With all these capital raised by Nigerian banks following CBN's capital requirement deadline, the onus now falls on the banks to sweat their capital adequately to generate commensurate returns for investors. Mr Femi Otedola had recently commended the boldness and reforms of the current CBN Governor, Yemi Cardoso, specifically acknowledging the banking sector recapitalisation. He is of the view that it was the right move, and went further to emphasize his belief that the time has come to raise the minimum capital requirement for International Banking license from ₦500 billion to at least ₦1 trillion. He noted that "a modern economy aiming for the $1 trillion mark cannot rely on weakly capitalised banks.

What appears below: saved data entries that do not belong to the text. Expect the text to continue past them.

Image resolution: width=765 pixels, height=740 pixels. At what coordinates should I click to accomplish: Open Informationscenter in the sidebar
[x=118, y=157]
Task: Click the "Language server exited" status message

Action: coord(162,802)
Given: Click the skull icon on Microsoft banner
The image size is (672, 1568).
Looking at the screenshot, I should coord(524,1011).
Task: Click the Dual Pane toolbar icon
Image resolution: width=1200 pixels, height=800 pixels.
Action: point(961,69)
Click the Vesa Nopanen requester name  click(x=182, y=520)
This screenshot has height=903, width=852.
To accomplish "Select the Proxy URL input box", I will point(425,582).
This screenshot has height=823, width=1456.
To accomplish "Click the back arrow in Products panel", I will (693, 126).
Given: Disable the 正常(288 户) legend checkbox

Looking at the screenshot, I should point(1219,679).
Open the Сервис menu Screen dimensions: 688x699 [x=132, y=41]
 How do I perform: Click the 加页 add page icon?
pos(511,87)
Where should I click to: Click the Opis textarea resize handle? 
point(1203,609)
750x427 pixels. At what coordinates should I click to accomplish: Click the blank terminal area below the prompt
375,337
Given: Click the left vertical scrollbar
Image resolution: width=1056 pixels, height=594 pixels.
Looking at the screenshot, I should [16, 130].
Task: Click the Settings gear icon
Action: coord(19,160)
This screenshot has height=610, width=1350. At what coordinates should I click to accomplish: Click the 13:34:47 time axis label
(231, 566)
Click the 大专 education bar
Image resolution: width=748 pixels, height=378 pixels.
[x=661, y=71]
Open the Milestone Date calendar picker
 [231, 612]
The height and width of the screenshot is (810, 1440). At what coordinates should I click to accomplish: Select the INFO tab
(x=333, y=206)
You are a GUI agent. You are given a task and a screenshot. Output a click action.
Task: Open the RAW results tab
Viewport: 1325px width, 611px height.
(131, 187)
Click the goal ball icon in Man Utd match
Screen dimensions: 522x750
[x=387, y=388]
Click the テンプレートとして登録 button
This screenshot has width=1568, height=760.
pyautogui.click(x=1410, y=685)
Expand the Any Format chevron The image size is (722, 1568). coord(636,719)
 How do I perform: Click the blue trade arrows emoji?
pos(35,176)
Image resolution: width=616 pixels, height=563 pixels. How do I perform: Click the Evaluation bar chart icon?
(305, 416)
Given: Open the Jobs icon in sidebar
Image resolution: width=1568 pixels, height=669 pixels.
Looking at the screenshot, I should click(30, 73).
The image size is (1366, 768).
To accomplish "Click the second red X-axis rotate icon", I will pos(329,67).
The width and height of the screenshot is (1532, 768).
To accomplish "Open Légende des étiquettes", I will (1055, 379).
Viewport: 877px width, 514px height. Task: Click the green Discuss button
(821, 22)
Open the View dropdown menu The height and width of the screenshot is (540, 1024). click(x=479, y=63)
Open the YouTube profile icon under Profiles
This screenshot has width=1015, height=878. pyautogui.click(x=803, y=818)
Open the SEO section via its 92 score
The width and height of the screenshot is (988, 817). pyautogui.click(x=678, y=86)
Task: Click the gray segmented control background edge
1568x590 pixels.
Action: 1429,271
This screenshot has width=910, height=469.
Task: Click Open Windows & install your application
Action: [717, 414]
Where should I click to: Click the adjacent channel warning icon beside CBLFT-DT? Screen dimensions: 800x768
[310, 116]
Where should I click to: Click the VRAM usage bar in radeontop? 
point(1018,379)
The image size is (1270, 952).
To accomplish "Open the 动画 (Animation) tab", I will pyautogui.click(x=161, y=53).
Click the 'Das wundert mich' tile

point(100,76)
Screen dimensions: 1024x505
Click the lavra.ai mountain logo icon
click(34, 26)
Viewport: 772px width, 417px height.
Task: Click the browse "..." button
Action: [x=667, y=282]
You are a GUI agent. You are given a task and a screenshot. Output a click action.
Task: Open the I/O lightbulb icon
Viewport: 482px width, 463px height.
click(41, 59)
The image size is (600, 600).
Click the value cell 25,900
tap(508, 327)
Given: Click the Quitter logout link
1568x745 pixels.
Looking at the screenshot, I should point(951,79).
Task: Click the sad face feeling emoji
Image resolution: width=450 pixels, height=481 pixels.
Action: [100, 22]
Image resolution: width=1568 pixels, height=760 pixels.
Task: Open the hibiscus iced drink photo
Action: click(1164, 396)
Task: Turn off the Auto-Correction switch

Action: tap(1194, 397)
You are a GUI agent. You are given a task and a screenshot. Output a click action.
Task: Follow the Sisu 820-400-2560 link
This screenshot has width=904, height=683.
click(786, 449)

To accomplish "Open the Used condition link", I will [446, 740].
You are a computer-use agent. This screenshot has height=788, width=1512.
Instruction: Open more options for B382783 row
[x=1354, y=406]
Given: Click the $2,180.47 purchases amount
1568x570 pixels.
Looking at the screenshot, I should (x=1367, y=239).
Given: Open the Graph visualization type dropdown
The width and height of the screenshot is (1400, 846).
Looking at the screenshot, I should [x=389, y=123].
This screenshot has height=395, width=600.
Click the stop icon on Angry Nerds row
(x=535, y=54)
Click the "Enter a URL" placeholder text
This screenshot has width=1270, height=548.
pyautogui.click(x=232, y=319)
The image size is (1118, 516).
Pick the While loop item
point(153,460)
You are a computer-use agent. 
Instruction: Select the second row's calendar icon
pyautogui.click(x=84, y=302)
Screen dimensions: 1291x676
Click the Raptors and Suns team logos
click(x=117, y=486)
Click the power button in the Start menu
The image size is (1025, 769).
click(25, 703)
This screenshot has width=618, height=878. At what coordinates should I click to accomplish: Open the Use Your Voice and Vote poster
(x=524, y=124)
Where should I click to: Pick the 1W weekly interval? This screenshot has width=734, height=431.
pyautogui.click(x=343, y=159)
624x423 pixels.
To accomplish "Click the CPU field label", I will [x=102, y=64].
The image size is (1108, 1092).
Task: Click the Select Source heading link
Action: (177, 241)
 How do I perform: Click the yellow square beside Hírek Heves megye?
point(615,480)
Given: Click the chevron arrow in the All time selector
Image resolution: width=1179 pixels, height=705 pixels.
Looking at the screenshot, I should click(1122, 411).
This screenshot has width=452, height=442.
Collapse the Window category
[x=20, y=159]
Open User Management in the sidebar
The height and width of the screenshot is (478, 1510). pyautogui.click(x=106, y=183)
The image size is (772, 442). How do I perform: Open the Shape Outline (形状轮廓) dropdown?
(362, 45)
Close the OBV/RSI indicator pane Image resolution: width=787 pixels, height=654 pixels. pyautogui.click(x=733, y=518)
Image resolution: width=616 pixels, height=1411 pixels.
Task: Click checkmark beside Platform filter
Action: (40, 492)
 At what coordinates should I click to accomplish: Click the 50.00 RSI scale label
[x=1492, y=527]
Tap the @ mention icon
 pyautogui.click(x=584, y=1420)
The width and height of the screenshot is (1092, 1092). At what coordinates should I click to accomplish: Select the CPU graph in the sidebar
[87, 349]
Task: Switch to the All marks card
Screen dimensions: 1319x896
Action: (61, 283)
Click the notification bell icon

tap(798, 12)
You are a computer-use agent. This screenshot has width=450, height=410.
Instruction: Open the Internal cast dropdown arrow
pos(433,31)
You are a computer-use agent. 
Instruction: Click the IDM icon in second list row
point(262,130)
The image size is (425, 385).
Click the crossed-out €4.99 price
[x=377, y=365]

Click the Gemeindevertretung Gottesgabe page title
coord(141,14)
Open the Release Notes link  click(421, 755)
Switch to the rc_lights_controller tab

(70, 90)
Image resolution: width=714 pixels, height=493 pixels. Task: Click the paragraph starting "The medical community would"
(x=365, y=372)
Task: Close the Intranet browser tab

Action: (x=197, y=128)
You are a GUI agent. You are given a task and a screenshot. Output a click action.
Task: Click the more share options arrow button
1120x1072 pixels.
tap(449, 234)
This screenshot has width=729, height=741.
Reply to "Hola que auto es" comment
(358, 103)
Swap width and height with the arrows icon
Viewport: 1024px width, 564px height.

Stronger banks mean better governance, broader ownership, and institutions that are not like personal estates, a problem we have lived with for far too long".
Hopefully with Otedola's presence in the Nigerian Banking "oligarchy" and the perceived disciplined return to orthodox monetary policy led by the current CBN Governor, the Nigerian Banking Sector might just be gearing up for another phase of growth. Exciting times ahead.